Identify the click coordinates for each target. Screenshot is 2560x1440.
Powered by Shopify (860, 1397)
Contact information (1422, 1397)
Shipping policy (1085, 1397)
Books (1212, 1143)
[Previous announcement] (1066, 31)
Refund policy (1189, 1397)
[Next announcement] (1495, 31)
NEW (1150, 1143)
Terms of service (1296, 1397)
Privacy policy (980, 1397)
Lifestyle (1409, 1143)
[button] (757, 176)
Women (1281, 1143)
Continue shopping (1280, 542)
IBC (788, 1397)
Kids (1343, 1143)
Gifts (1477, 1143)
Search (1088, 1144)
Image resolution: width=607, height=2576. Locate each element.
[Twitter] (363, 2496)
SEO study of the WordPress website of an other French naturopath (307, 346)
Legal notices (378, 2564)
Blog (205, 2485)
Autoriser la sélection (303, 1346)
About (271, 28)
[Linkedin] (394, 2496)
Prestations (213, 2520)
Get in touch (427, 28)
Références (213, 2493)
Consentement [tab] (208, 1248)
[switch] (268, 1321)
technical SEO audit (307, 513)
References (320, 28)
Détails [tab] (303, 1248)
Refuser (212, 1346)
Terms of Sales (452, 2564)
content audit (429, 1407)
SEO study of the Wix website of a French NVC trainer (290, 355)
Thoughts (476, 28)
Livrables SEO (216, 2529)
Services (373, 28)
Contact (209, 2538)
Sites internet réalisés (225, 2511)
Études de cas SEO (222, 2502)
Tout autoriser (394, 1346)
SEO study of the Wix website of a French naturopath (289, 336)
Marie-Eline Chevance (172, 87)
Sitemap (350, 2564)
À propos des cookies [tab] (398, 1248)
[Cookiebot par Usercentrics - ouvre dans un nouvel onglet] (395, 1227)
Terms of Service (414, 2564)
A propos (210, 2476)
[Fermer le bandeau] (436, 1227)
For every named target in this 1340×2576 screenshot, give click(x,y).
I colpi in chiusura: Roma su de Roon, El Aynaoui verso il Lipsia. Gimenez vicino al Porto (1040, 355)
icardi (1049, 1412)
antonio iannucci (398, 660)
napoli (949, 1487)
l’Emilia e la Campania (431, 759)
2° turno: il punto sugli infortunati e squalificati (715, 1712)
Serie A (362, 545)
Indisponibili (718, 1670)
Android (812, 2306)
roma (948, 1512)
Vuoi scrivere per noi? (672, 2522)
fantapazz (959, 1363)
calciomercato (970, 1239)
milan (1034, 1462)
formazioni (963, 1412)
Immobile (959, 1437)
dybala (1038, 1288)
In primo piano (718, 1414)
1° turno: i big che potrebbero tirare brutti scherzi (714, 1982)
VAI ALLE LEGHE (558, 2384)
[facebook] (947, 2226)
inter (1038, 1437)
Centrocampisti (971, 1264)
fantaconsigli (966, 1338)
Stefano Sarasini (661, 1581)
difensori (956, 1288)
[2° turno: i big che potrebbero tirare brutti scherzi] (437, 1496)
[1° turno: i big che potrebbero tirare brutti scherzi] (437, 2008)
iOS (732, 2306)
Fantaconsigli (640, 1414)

* [Directions] Only the lines from the one containing "Indisponibili (718, 1670)" to the end of the listing belong in the output, each reproduced exactly.

* [The answer]
Indisponibili (718, 1670)
Android (812, 2306)
roma (948, 1512)
Vuoi scrivere per noi? (672, 2522)
fantapazz (959, 1363)
calciomercato (970, 1239)
milan (1034, 1462)
formazioni (963, 1412)
Immobile (959, 1437)
dybala (1038, 1288)
In primo piano (718, 1414)
1° turno: i big che potrebbero tirare brutti scherzi (714, 1982)
VAI ALLE LEGHE (558, 2384)
[facebook] (947, 2226)
inter (1038, 1437)
Centrocampisti (971, 1264)
fantaconsigli (966, 1338)
Stefano Sarasini (661, 1581)
difensori (956, 1288)
[2° turno: i big che potrebbero tirare brutti scherzi] (437, 1496)
[1° turno: i big che potrebbero tirare brutti scherzi] (437, 2008)
iOS (732, 2306)
Fantaconsigli (640, 1414)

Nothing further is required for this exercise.